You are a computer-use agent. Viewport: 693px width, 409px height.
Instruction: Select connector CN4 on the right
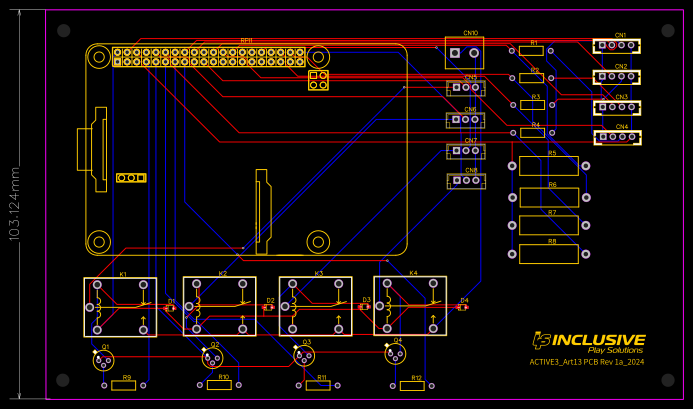(616, 137)
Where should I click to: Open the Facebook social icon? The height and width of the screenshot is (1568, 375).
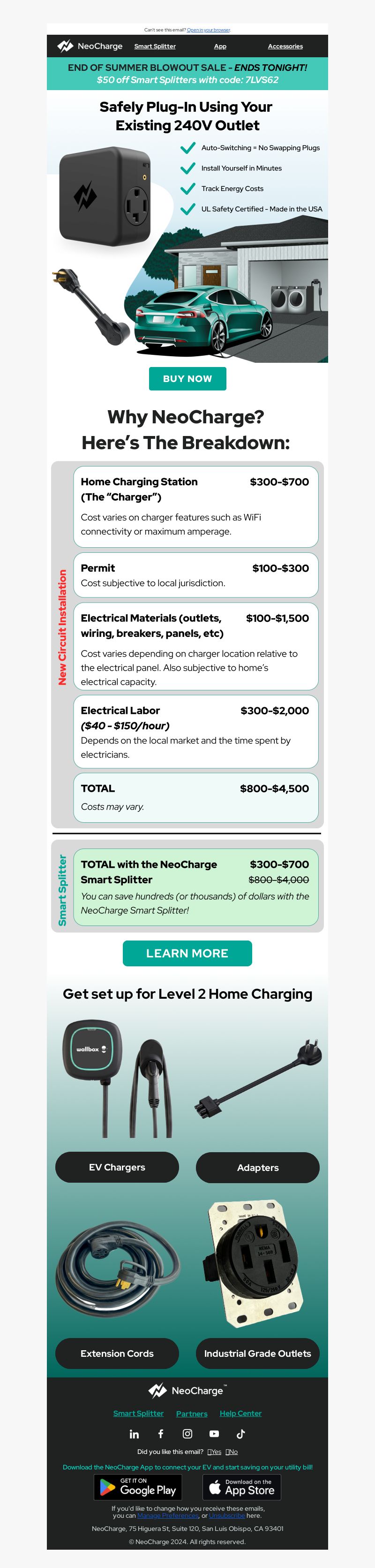click(x=161, y=1434)
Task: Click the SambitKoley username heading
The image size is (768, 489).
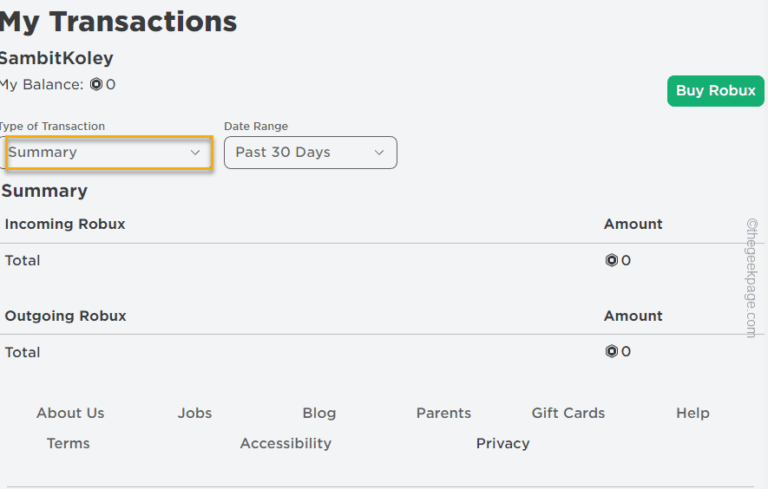Action: [x=56, y=58]
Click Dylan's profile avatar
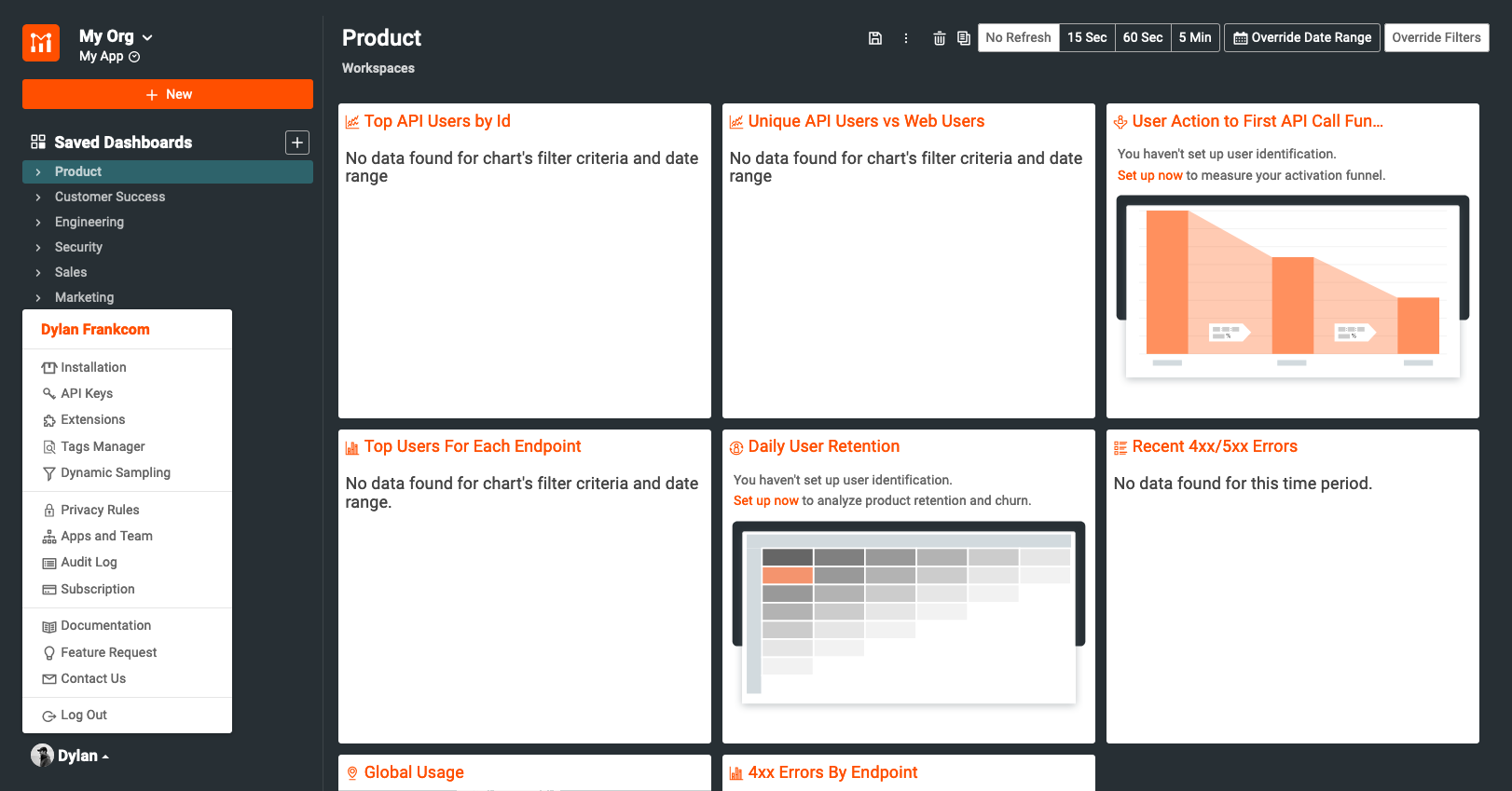This screenshot has height=791, width=1512. pos(42,756)
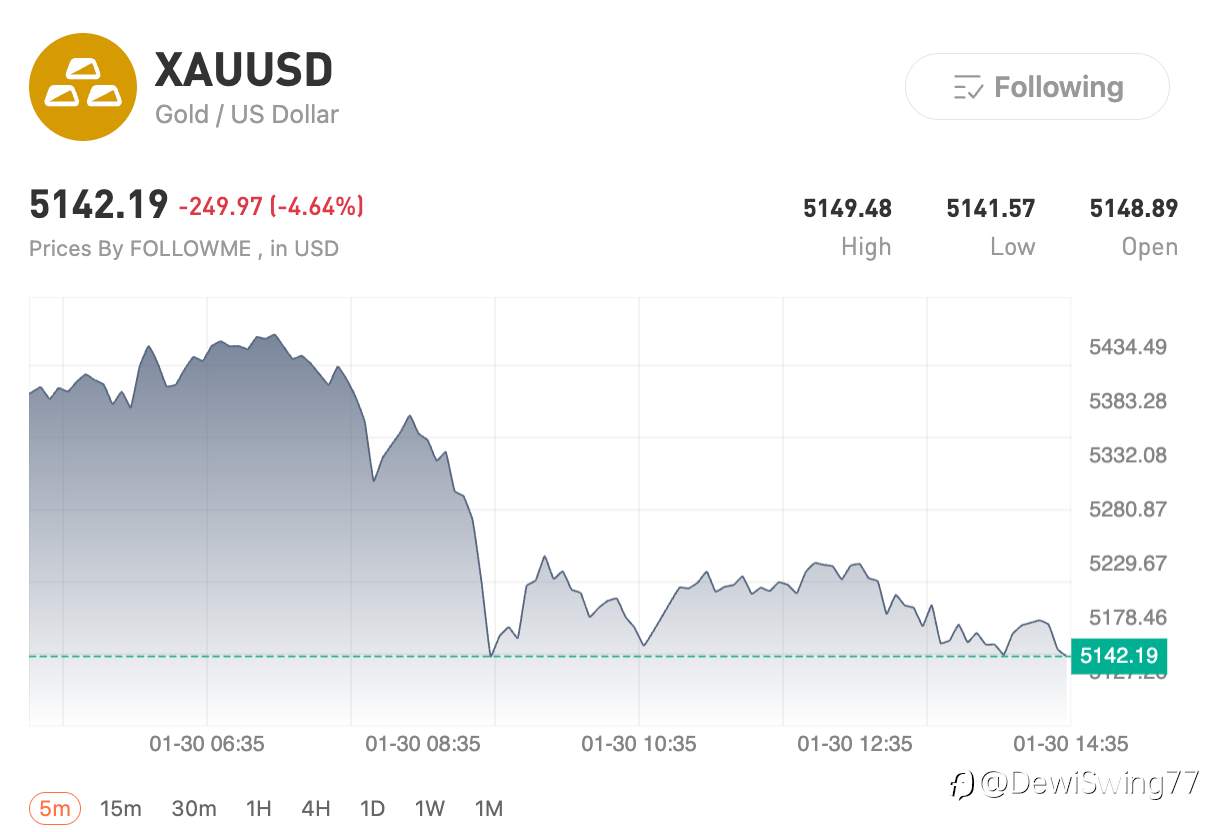The image size is (1212, 832).
Task: Choose the 1H chart interval
Action: click(258, 808)
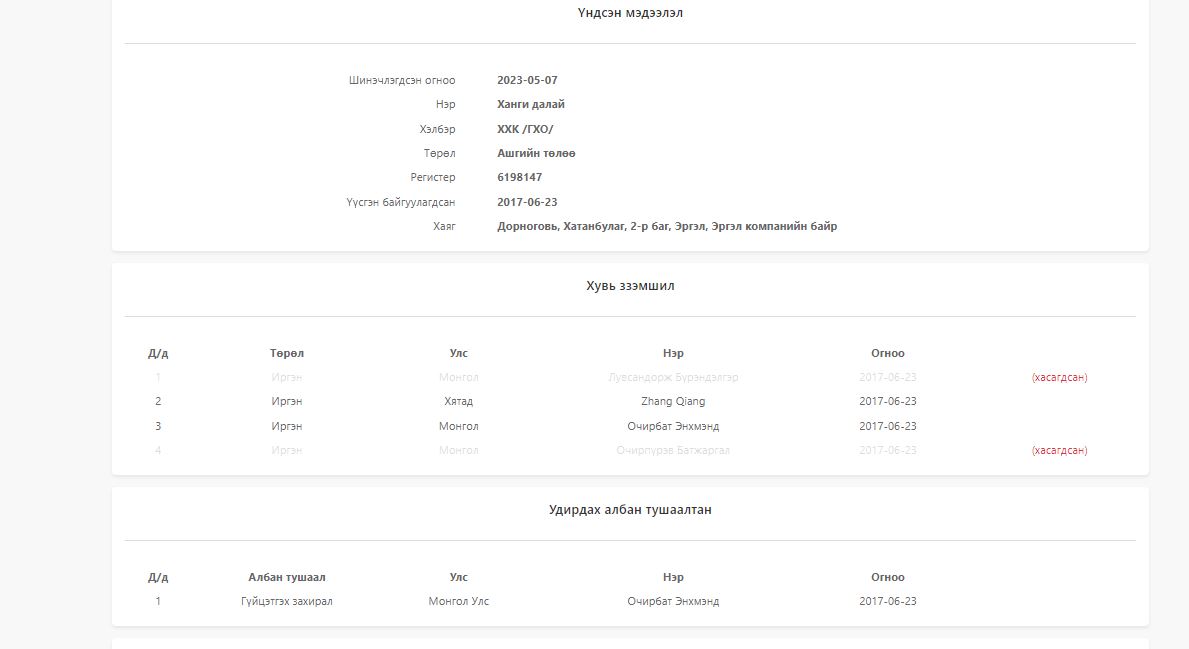Click the Монгол Улс country cell
Image resolution: width=1189 pixels, height=649 pixels.
459,602
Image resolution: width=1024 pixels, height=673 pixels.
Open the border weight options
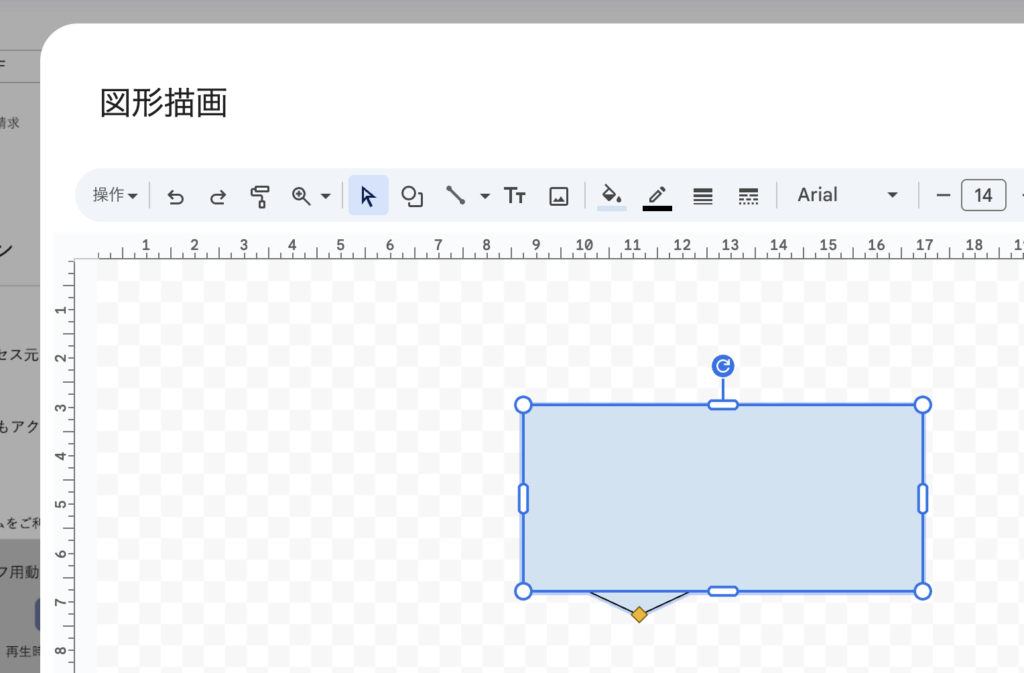click(703, 196)
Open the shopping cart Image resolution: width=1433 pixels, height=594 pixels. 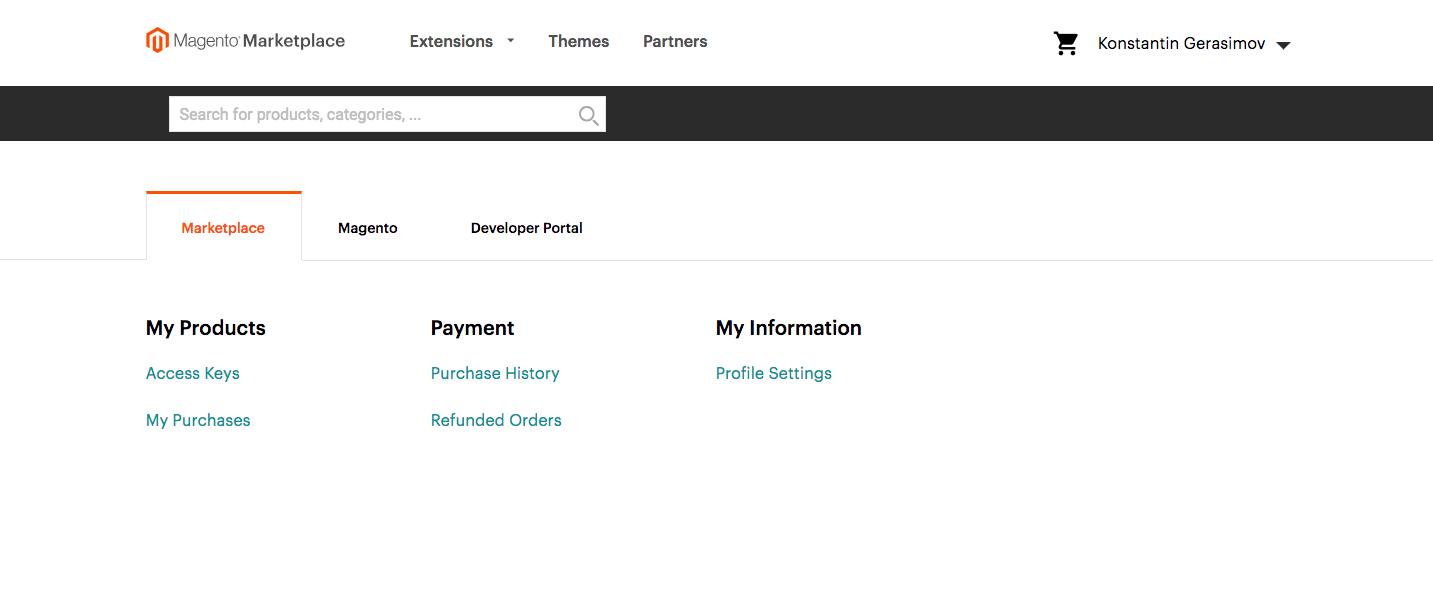tap(1066, 43)
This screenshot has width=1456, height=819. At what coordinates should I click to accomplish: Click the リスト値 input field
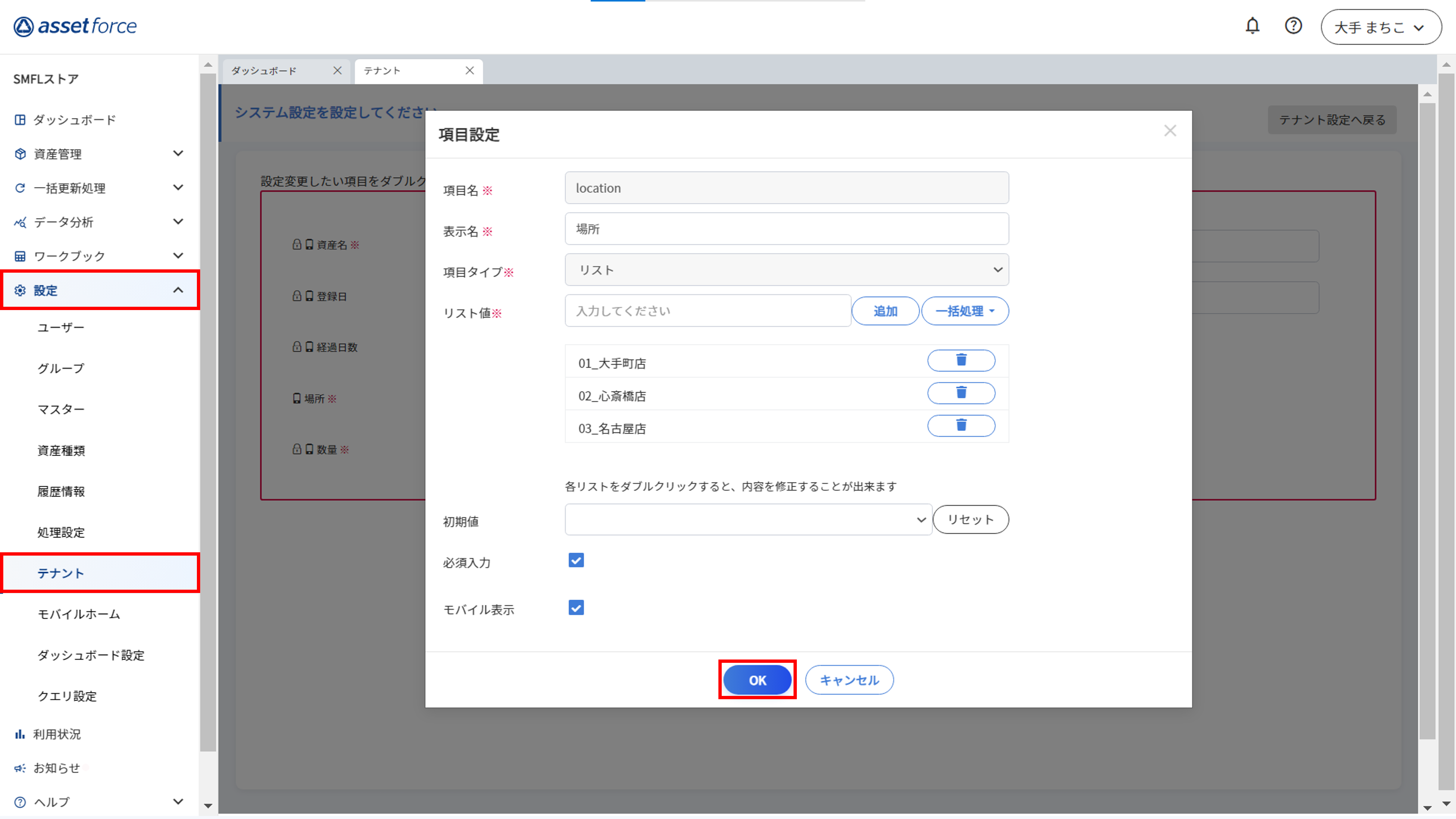coord(707,311)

^^^^^^^^^^^^^^^^

→ Challenge: Please write out the listing again, beginning at the line that has "Where should I" and stopping after the line that has "Action: [x=56, y=58]", with every click coordinate offset by -137 and all other text kept unchanged. Leave the pictures out.

→ Result of the task:
Where should I click to: Open the Facebook social icon? The height and width of the screenshot is (1568, 375).
click(x=24, y=1297)
Task: Click the SambitKoley username heading
The image size is (768, 489).
Action: [x=-81, y=-79]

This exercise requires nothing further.